#### Saved entries
■ ■ ■ ■ ■ ■ ■
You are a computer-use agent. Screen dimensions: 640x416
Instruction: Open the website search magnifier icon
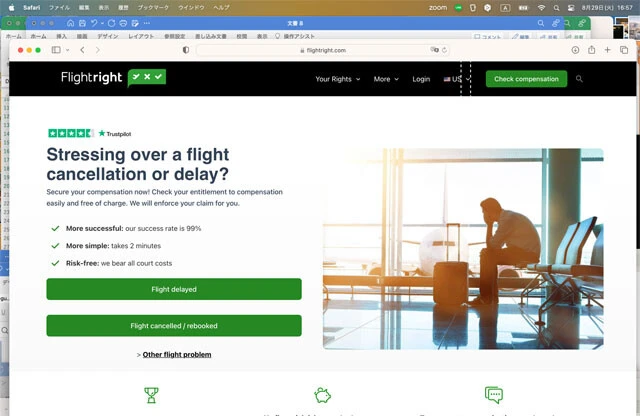pos(579,79)
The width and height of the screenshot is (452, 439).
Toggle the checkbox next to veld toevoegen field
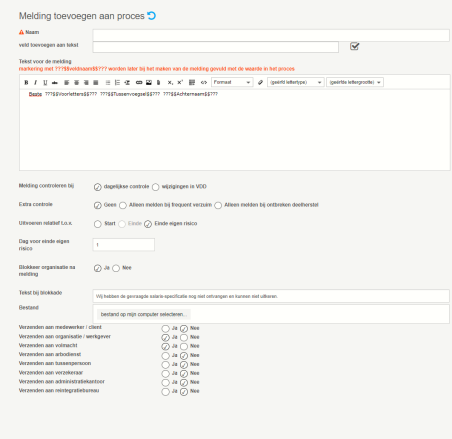354,46
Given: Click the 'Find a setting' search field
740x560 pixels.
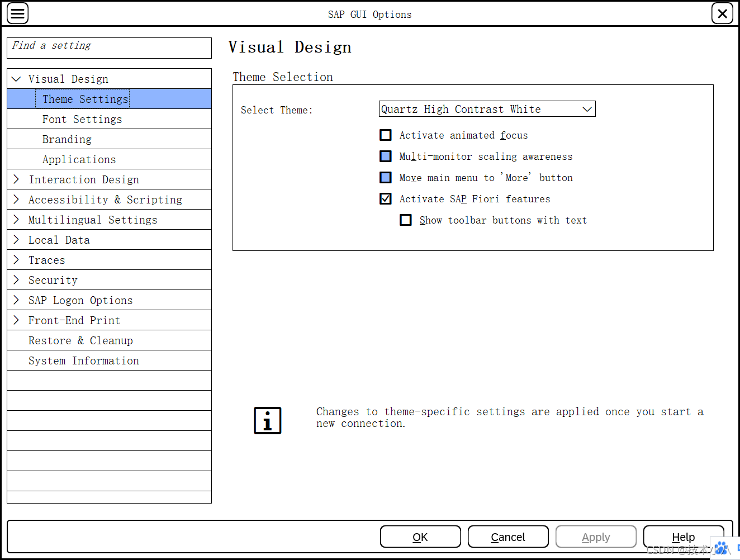Looking at the screenshot, I should pyautogui.click(x=109, y=48).
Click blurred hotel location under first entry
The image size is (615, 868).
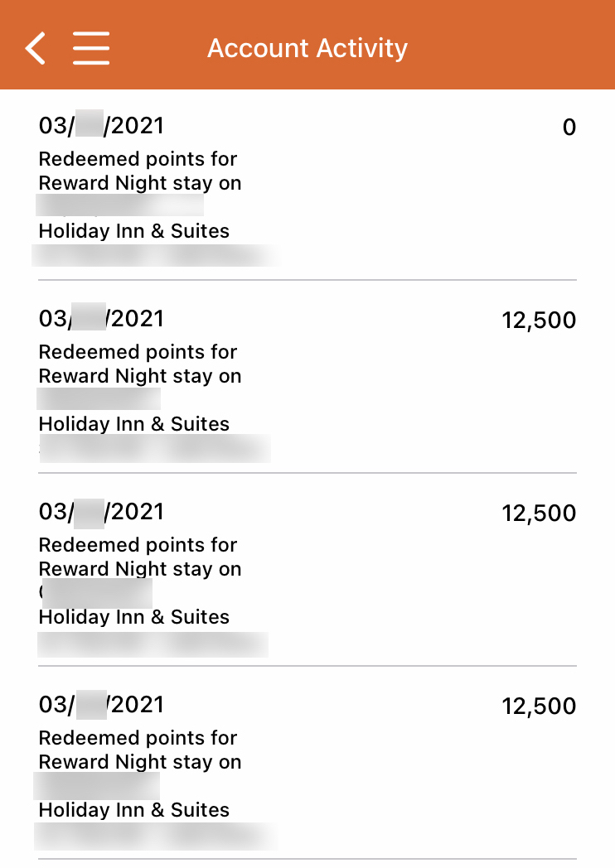[x=156, y=255]
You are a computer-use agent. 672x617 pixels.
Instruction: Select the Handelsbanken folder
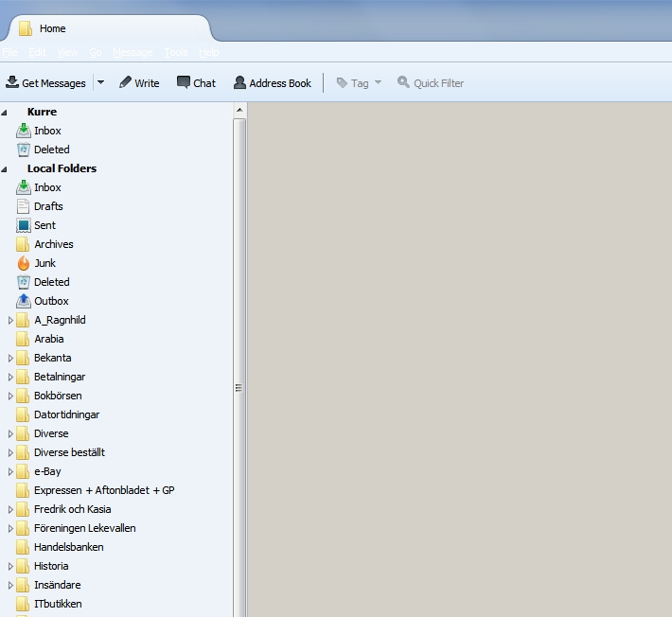pyautogui.click(x=68, y=547)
■ ■ ■ ■ ■ ■ ■
#### ASSIGNMENT
Copy each line above that has the word "computer".

#### RESPONSE TO THE EXERCISE
You are a computer-use agent. Screen dimensions: 640x416
You are a computer-use agent. 672x617 pixels.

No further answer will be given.